* Required task 1
From the review of The Deuce below, reproduce the passage between "What's most compelling" and "70s New York.", inclusive.
* Required task 2
According to the review of The Deuce below, what sets the show above series like Vinyl?
---- Document text
What's most compelling about The Deuce—and what elevates it from shows like Vinyl where select characters are often imbued with absolute authority while others have none—is its willingness to show what happens when people are given a taste of power in one moment, only to have it ripped away in the next. It's a true ensemble piece, where everyone takes a turn being both a beggar and a boss. There are also repeat reminders that institutionalized sexist and racist power hierarchies persist savagely at the bottom. Many of the The Deuce's best moments lie in its nuanced examination of how race, gender, and class inform control, in a disordered setting where power is ostensibly up for grabs. This transience of power, so familiar to anyone who has ever been non-white or non-male, feels much more authentic to what may have been the landscape of 70s New York.
--------
---- Stored data
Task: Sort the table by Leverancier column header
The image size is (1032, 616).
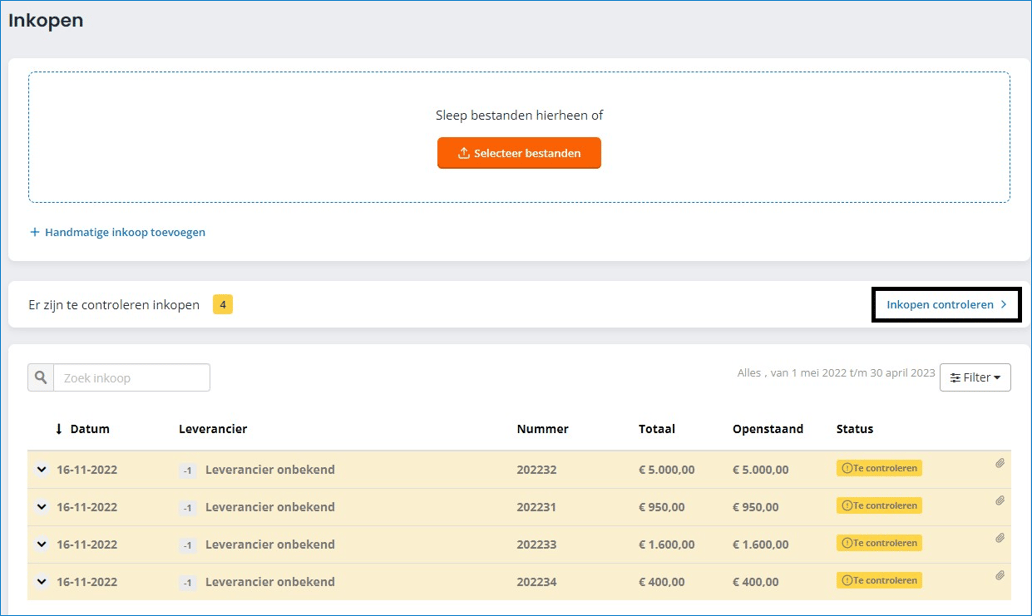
--------
* Task output 1
What's most compelling about The Deuce—and what elevates it from shows like Vinyl where select characters are often imbued with absolute authority while others have none—is its willingness to show what happens when people are given a taste of power in one moment, only to have it ripped away in the next. It's a true ensemble piece, where everyone takes a turn being both a beggar and a boss. There are also repeat reminders that institutionalized sexist and racist power hierarchies persist savagely at the bottom. Many of the The Deuce's best moments lie in its nuanced examination of how race, gender, and class inform control, in a disordered setting where power is ostensibly up for grabs. This transience of power, so familiar to anyone who has ever been non-white or non-male, feels much more authentic to what may have been the landscape of 70s New York.

* Task output 2
In Vinyl, select characters often hold absolute authority while others have none. The Deuce instead shows people getting a taste of power in one moment and losing it in the next. It works as a true ensemble piece in which everyone takes a turn being both a beggar and a boss.